General and administrative expenses, as a percentage of revenues, grew 200 basis points, mainly due to higher compensation costs across segments.
As of Dec 31, 2018, total cash and cash equivalents totaled approximately $212.1 million compared with $179.2 million in the corresponding period of 2017. Capital expenditures amounted to roughly $9.4 million in 2018 compared with $14.8 million a year ago.
Full-Year 2018 Review
For full-year 2018, the company reported adjusted earnings of $1.54 per share, up 19.4% from the year-ago figure of $1.29. Meanwhile, adjusted earnings (excluding nearly $1.7 million in pre-tax expenses related to the voluntary reduction in force program and tax adjustment) came in at $1.62 per share.
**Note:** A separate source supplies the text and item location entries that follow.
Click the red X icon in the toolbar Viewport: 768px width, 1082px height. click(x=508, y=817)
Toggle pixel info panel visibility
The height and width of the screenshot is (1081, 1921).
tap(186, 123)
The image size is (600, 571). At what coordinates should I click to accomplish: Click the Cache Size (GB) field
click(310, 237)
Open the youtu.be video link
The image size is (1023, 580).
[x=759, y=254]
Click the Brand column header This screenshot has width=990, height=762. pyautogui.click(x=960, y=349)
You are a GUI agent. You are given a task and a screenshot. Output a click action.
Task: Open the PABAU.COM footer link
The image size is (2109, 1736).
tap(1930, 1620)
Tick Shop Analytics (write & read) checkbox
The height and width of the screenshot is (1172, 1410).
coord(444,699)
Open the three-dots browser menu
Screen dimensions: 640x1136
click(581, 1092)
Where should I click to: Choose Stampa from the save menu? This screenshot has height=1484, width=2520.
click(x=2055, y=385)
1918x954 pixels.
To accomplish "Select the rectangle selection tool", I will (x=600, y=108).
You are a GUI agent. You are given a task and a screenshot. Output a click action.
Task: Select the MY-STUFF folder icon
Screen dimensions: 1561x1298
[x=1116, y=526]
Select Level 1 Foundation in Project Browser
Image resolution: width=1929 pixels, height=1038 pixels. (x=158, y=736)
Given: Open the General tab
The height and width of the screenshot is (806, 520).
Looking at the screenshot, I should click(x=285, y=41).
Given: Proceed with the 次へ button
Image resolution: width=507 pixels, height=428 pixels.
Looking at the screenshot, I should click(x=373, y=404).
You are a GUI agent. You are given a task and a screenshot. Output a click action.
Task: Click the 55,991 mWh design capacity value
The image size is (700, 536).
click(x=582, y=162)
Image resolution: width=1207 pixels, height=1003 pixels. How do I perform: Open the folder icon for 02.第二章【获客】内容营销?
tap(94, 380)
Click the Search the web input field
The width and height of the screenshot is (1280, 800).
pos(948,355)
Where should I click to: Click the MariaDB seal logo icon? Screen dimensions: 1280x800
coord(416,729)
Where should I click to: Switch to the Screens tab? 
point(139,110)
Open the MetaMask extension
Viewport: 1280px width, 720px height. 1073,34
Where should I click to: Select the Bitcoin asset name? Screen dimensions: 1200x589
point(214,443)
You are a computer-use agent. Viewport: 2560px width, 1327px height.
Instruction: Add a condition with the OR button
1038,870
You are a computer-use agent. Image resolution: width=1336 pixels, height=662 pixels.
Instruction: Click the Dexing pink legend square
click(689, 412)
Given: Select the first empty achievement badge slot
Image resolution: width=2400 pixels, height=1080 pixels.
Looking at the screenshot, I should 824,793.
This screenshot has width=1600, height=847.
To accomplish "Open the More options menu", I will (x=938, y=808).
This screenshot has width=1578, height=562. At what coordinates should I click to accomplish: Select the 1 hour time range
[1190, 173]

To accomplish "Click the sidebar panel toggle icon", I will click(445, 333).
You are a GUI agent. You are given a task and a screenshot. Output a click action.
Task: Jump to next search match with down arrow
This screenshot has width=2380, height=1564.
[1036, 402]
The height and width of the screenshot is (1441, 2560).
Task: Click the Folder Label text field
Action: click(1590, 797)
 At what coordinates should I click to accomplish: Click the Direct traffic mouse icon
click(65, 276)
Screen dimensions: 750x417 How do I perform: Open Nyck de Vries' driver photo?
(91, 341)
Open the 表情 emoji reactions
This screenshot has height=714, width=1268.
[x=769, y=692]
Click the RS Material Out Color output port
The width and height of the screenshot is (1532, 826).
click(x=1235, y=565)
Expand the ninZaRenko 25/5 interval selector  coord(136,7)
Revenues of $297.7 million decreased slightly from the year-ago figure of $299.2 million.
First-Quarter 2019 Guidance
For first-quarter 2019, the company expects total revenues in the range of flat to down 5%. Earnings are anticipated in the range of 29-34 cents per share, below the Zacks Consensus Estimate of 38 cents.
Net course registrations at APUS are projected to increase 1% and registrations by new students are expected to grow 8% from the prior-year level.
At HCN, total student enrollment is likely to decline 15% from the year-ago quarter and new student enrollment is estimated to fall about 30%. Revenues at HCN are likely to add approximately 10% to APEI's consolidated revenues in the first quarter of 2019.
Zacks Rank & Key Picks
Currently, American Public Education carries a Zacks Rank #3 (Hold). Some better-ranked stocks in the Zacks Schools industry are Career Education Corporation (CECO - Free Report) , Adtalem Global Education Inc. (ATGE - Free Report) and K12 Inc. (LRN - Free Report) . While Career Education sports a Zacks Rank #1 (Strong Buy), Adtalem and K12 carry a Zacks Rank #2 (Buy). You can the complete list of today’s Zacks #1 Rank stocks here.
Career Education is expected to record an EPS growth rate of 9.5% in the current year.
Adtalem has an expected earnings growth rate of 2.5% for fiscal 2019.
K12’s earnings per share are expected to increase 16.2% in fiscal 2018.